+++ Material provided +++

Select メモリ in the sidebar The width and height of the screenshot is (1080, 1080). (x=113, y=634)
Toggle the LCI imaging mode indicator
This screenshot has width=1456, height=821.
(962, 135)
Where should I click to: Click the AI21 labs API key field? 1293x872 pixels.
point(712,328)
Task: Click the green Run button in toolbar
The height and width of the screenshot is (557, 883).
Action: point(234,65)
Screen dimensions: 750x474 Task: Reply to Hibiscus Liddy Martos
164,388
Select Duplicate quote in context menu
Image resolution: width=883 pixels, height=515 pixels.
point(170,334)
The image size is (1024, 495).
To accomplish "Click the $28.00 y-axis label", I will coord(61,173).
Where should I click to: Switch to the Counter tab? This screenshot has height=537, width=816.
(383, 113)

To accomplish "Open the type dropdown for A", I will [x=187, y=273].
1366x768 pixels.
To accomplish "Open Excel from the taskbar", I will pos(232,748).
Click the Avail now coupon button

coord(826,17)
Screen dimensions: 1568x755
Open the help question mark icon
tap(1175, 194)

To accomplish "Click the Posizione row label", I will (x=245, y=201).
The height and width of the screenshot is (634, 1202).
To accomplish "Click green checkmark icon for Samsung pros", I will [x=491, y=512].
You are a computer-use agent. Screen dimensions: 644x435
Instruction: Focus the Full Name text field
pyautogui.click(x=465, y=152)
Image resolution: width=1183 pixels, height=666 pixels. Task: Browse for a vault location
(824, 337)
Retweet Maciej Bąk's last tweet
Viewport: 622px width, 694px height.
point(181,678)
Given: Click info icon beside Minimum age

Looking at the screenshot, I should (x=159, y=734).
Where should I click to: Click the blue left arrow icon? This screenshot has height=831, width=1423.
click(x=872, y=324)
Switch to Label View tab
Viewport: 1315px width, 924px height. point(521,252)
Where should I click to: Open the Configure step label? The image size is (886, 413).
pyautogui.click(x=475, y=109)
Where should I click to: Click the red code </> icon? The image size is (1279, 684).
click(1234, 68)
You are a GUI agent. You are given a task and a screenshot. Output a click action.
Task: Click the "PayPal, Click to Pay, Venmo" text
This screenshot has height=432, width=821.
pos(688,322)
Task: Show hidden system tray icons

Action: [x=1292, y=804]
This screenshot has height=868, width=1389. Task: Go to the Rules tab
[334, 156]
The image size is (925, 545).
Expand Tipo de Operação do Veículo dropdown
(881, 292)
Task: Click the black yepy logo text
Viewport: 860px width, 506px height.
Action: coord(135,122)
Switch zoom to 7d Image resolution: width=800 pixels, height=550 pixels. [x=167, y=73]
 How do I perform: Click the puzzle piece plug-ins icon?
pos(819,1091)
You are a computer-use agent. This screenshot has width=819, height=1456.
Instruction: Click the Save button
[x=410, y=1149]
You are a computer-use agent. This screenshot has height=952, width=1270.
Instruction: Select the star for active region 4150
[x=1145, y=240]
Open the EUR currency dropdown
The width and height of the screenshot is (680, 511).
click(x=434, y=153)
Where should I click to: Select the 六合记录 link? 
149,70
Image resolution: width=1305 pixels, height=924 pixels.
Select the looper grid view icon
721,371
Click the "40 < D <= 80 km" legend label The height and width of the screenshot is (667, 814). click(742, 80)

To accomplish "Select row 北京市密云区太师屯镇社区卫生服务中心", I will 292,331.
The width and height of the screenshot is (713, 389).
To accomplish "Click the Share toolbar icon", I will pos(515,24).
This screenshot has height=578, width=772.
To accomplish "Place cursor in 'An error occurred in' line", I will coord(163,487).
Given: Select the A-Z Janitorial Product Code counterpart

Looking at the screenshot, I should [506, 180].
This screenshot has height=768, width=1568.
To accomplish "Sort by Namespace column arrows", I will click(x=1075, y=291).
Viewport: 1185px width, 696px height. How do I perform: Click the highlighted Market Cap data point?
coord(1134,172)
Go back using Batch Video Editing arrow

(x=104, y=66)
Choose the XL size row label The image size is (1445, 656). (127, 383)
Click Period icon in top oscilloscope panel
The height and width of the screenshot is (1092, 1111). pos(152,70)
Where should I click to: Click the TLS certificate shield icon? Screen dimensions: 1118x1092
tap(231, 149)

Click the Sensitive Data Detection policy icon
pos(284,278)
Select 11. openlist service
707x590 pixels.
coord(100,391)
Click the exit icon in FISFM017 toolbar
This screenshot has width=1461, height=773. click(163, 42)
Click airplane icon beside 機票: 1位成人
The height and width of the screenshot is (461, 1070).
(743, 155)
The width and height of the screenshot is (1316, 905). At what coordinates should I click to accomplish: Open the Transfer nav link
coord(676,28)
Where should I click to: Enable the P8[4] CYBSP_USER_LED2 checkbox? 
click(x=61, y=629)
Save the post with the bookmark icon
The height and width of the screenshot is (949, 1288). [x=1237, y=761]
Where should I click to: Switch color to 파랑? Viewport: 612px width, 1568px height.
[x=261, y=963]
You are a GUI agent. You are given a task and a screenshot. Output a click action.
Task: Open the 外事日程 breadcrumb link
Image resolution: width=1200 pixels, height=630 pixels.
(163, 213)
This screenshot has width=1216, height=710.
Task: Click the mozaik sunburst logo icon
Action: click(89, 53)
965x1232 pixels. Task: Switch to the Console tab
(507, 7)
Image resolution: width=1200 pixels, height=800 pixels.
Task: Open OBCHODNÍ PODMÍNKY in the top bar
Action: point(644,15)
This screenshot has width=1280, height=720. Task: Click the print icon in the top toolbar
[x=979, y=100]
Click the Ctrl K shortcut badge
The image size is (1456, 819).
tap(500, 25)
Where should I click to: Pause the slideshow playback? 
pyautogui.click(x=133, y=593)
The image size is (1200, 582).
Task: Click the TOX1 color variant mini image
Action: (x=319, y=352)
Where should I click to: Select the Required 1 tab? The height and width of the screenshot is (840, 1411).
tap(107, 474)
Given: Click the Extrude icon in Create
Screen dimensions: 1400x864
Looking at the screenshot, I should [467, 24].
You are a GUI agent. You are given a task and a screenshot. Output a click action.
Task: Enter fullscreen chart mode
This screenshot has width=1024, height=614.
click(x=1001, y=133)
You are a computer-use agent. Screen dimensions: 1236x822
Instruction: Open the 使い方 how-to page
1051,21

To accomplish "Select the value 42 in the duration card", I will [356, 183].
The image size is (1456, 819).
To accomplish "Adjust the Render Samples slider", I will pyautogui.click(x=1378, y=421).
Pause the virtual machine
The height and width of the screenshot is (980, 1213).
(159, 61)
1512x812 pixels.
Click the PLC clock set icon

+++

* [Exercise brief]
Return all of the data above line for line, changing nothing.

* [Written solution]
Select メモリ in the sidebar The width and height of the screenshot is (1080, 1080). (x=113, y=634)
Toggle the LCI imaging mode indicator
This screenshot has width=1456, height=821.
(962, 135)
Where should I click to: Click the AI21 labs API key field? 1293x872 pixels.
point(712,328)
Task: Click the green Run button in toolbar
The height and width of the screenshot is (557, 883).
Action: point(234,65)
Screen dimensions: 750x474 Task: Reply to Hibiscus Liddy Martos
164,388
Select Duplicate quote in context menu
Image resolution: width=883 pixels, height=515 pixels.
point(170,334)
The image size is (1024, 495).
To accomplish "Click the $28.00 y-axis label", I will coord(61,173).
Where should I click to: Switch to the Counter tab? This screenshot has height=537, width=816.
(383, 113)

To accomplish "Open the type dropdown for A", I will [x=187, y=273].
1366x768 pixels.
To accomplish "Open Excel from the taskbar", I will pos(232,748).
Click the Avail now coupon button

coord(826,17)
Screen dimensions: 1568x755
Open the help question mark icon
tap(1175, 194)

To accomplish "Click the Posizione row label", I will (x=245, y=201).
The height and width of the screenshot is (634, 1202).
To accomplish "Click green checkmark icon for Samsung pros", I will [x=491, y=512].
You are a computer-use agent. Screen dimensions: 644x435
Instruction: Focus the Full Name text field
pyautogui.click(x=465, y=152)
Image resolution: width=1183 pixels, height=666 pixels. Task: Browse for a vault location
(824, 337)
Retweet Maciej Bąk's last tweet
Viewport: 622px width, 694px height.
point(181,678)
Given: Click info icon beside Minimum age

Looking at the screenshot, I should (x=159, y=734).
Where should I click to: Click the blue left arrow icon? This screenshot has height=831, width=1423.
click(x=872, y=324)
Switch to Label View tab
Viewport: 1315px width, 924px height. point(521,252)
Where should I click to: Open the Configure step label? The image size is (886, 413).
pyautogui.click(x=475, y=109)
Where should I click to: Click the red code </> icon? The image size is (1279, 684).
click(1234, 68)
You are a GUI agent. You are given a task and a screenshot. Output a click action.
Task: Click the "PayPal, Click to Pay, Venmo" text
This screenshot has height=432, width=821.
pos(688,322)
Task: Show hidden system tray icons

Action: [x=1292, y=804]
This screenshot has height=868, width=1389. Task: Go to the Rules tab
[334, 156]
The image size is (925, 545).
Expand Tipo de Operação do Veículo dropdown
(881, 292)
Task: Click the black yepy logo text
Viewport: 860px width, 506px height.
Action: coord(135,122)
Switch zoom to 7d Image resolution: width=800 pixels, height=550 pixels. [x=167, y=73]
 How do I perform: Click the puzzle piece plug-ins icon?
pos(819,1091)
You are a computer-use agent. This screenshot has width=819, height=1456.
Instruction: Click the Save button
[x=410, y=1149]
You are a computer-use agent. This screenshot has height=952, width=1270.
Instruction: Select the star for active region 4150
[x=1145, y=240]
Open the EUR currency dropdown
The width and height of the screenshot is (680, 511).
click(x=434, y=153)
Where should I click to: Select the 六合记录 link? 
149,70
Image resolution: width=1305 pixels, height=924 pixels.
Select the looper grid view icon
721,371
Click the "40 < D <= 80 km" legend label The height and width of the screenshot is (667, 814). click(742, 80)

To accomplish "Select row 北京市密云区太师屯镇社区卫生服务中心", I will 292,331.
The width and height of the screenshot is (713, 389).
To accomplish "Click the Share toolbar icon", I will pos(515,24).
This screenshot has height=578, width=772.
To accomplish "Place cursor in 'An error occurred in' line", I will coord(163,487).
Given: Select the A-Z Janitorial Product Code counterpart

Looking at the screenshot, I should [506, 180].
This screenshot has height=768, width=1568.
To accomplish "Sort by Namespace column arrows", I will click(x=1075, y=291).
Viewport: 1185px width, 696px height. How do I perform: Click the highlighted Market Cap data point?
coord(1134,172)
Go back using Batch Video Editing arrow

(x=104, y=66)
Choose the XL size row label The image size is (1445, 656). (127, 383)
Click Period icon in top oscilloscope panel
The height and width of the screenshot is (1092, 1111). pos(152,70)
Where should I click to: Click the TLS certificate shield icon? Screen dimensions: 1118x1092
tap(231, 149)

Click the Sensitive Data Detection policy icon
pos(284,278)
Select 11. openlist service
707x590 pixels.
coord(100,391)
Click the exit icon in FISFM017 toolbar
This screenshot has width=1461, height=773. click(163, 42)
Click airplane icon beside 機票: 1位成人
The height and width of the screenshot is (461, 1070).
(743, 155)
The width and height of the screenshot is (1316, 905). At what coordinates should I click to accomplish: Open the Transfer nav link
coord(676,28)
Where should I click to: Enable the P8[4] CYBSP_USER_LED2 checkbox? 
click(x=61, y=629)
Save the post with the bookmark icon
The height and width of the screenshot is (949, 1288). [x=1237, y=761]
Where should I click to: Switch color to 파랑? Viewport: 612px width, 1568px height.
[x=261, y=963]
You are a GUI agent. You are given a task and a screenshot. Output a click action.
Task: Open the 外事日程 breadcrumb link
Image resolution: width=1200 pixels, height=630 pixels.
(163, 213)
This screenshot has width=1216, height=710.
Task: Click the mozaik sunburst logo icon
Action: click(89, 53)
965x1232 pixels. Task: Switch to the Console tab
(507, 7)
Image resolution: width=1200 pixels, height=800 pixels.
Task: Open OBCHODNÍ PODMÍNKY in the top bar
Action: point(644,15)
This screenshot has width=1280, height=720. Task: Click the print icon in the top toolbar
[x=979, y=100]
Click the Ctrl K shortcut badge
The image size is (1456, 819).
tap(500, 25)
Where should I click to: Pause the slideshow playback? 
pyautogui.click(x=133, y=593)
The image size is (1200, 582).
Task: Click the TOX1 color variant mini image
Action: (x=319, y=352)
Where should I click to: Select the Required 1 tab? The height and width of the screenshot is (840, 1411).
tap(107, 474)
Given: Click the Extrude icon in Create
Screen dimensions: 1400x864
Looking at the screenshot, I should [467, 24].
You are a GUI agent. You are given a task and a screenshot. Output a click action.
Task: Enter fullscreen chart mode
This screenshot has width=1024, height=614.
click(x=1001, y=133)
You are a computer-use agent. Screen dimensions: 1236x822
Instruction: Open the 使い方 how-to page
1051,21

To accomplish "Select the value 42 in the duration card", I will [356, 183].
The image size is (1456, 819).
To accomplish "Adjust the Render Samples slider", I will pyautogui.click(x=1378, y=421).
Pause the virtual machine
The height and width of the screenshot is (980, 1213).
(159, 61)
1512x812 pixels.
Click the PLC clock set icon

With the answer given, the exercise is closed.